Lots of cyber security companies are going to fail this year. They will close their doors from running out of money or go to private equity asset sales. This is going to suck in the near term but be a good thing for the industry in the mid to long term. Many of these businesses *deserve* to die, but have subsisted on cheap/free outside capital since money has been free for a while and the new wave of more naive VCs are incredibly inexperienced at diligencing cybersecurity technologies.
The companies that will fail will be the companies that are hemorrhaging cash and not providing enough customer security value to justify their existence. High marketing spend, low customer logo count, low renewal rate.

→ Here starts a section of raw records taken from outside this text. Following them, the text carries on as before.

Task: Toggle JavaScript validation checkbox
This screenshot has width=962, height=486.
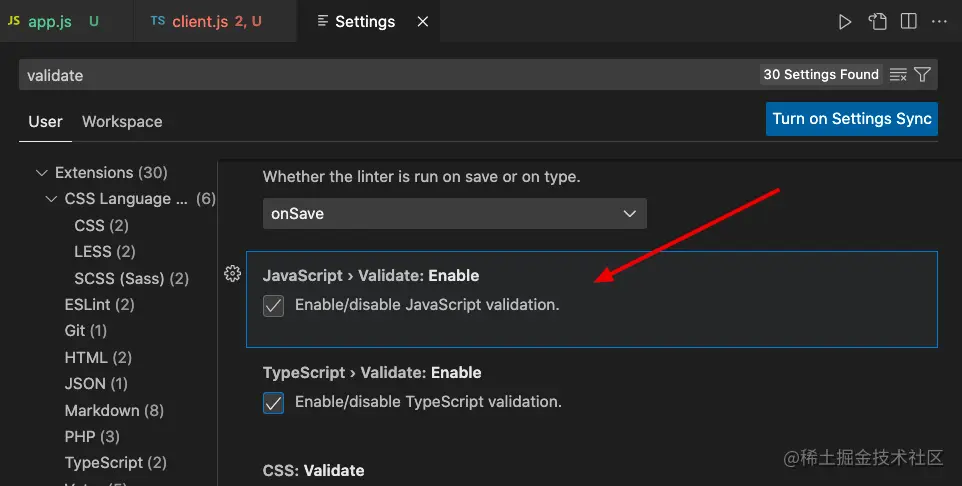Action: (x=274, y=306)
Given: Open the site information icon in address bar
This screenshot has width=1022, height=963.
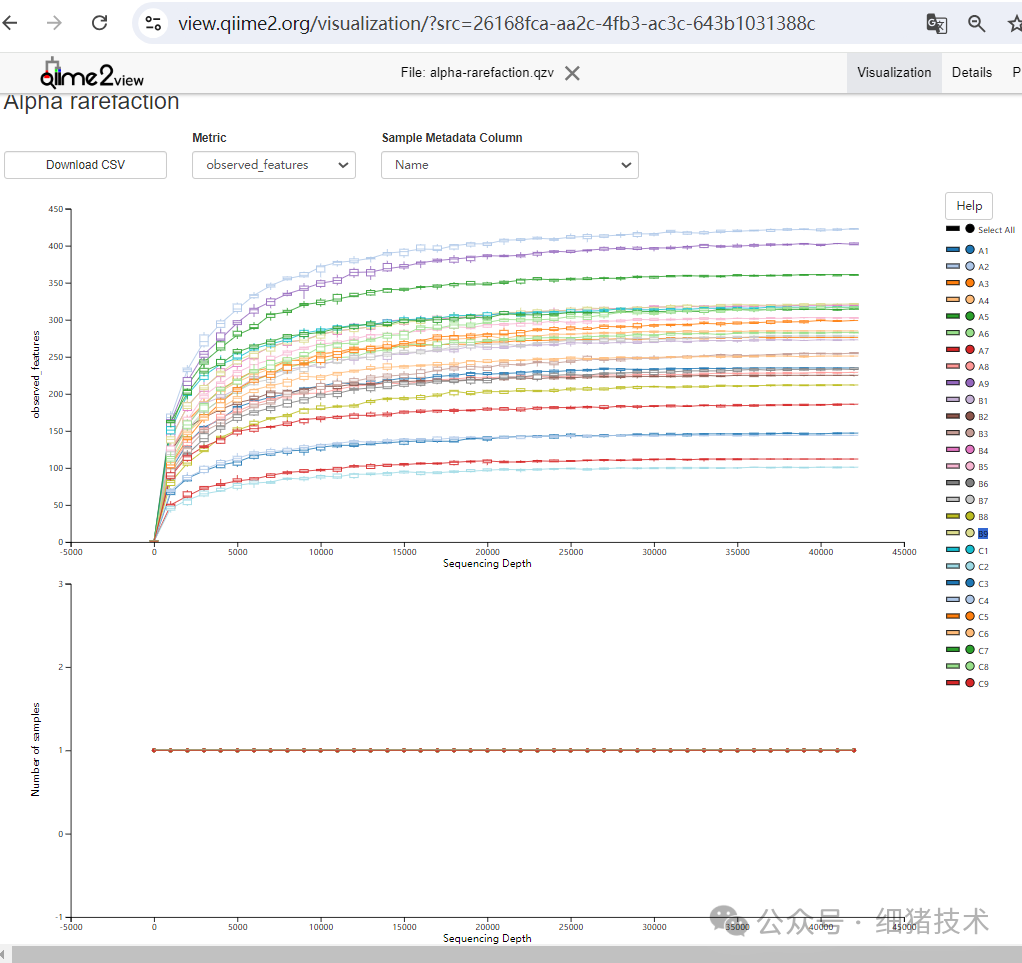Looking at the screenshot, I should (x=153, y=23).
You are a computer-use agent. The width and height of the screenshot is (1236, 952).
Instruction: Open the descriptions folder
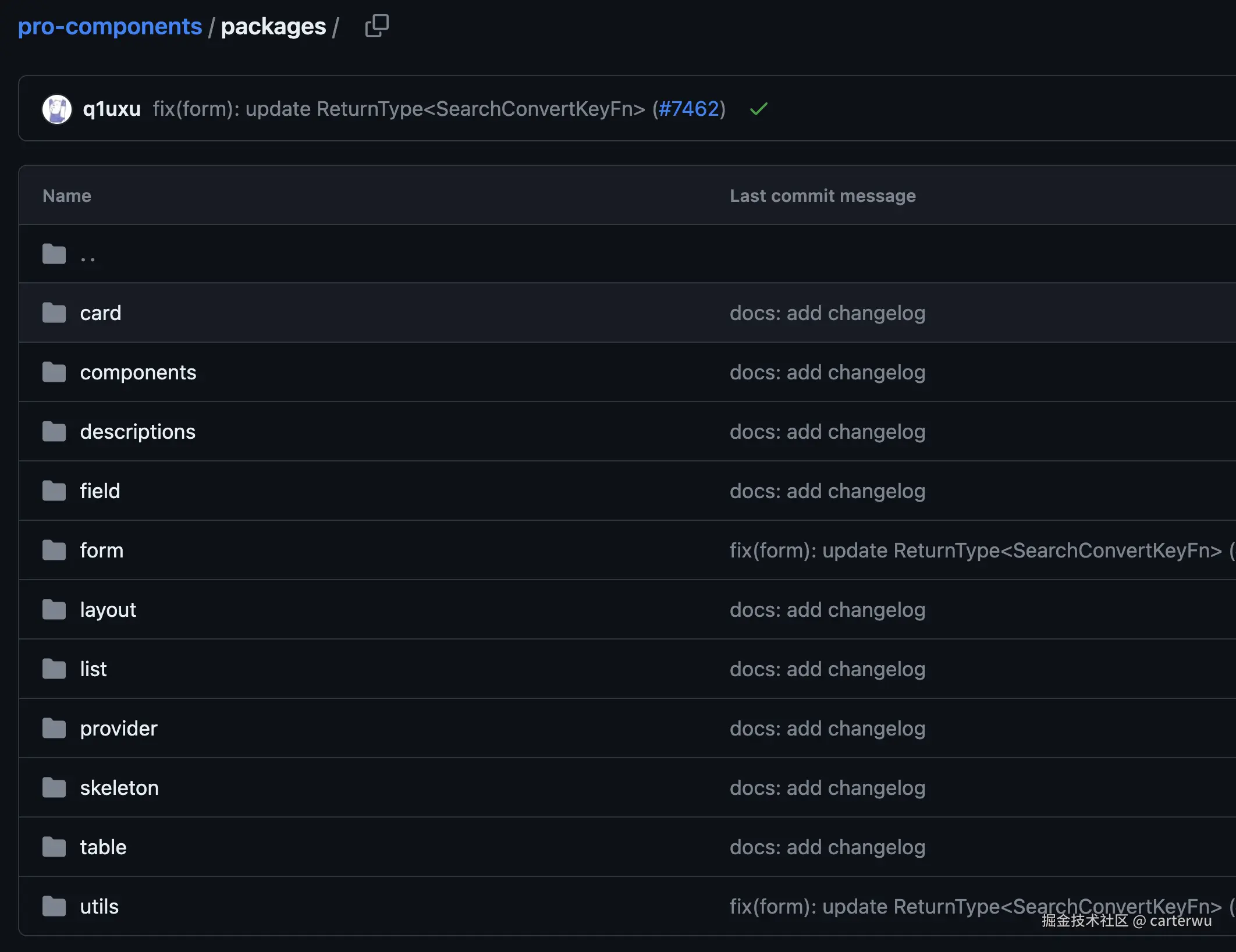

All of those companies at the RSA and Blackhat vendor hall with gigantic booths that claim to solve problems that you as a security person ask constantly yourself: "is this really a problem???" have the largest targets on them and will represent the majority of companies that fail. The failures will start in earnest approximately 12 months after it became clear that money was expensive again (12 months from summer of 2022, which puts the crunch time at this summer). The failures will likely continue for at least one full year and slow down around summer of '24.
If you are a founder or executive at one of these companies, my unsolicited guidance is as follows:
- Get onto a cashflow break-even glide path with whatever money you have in the bank as soon as humanly possible. Stop tracking against future fundraises and start tracking against break-even. Do it now.
- Revisit first-principles on your business (what problem are you solving, how are you solving it, what is the alternative to your technology). If what you're doing now isn't working, evaluate all other options. Evolve or die.
- If you haven't found product market fit, give your product away for free and interview all of the users to figure out a new strategy for monetizing that you may not have considered. The security community will literally tell you what they want and don't want. All you have to do is listen.
- Seriously consider consolidating with a partner, competitor, or larger technology provider.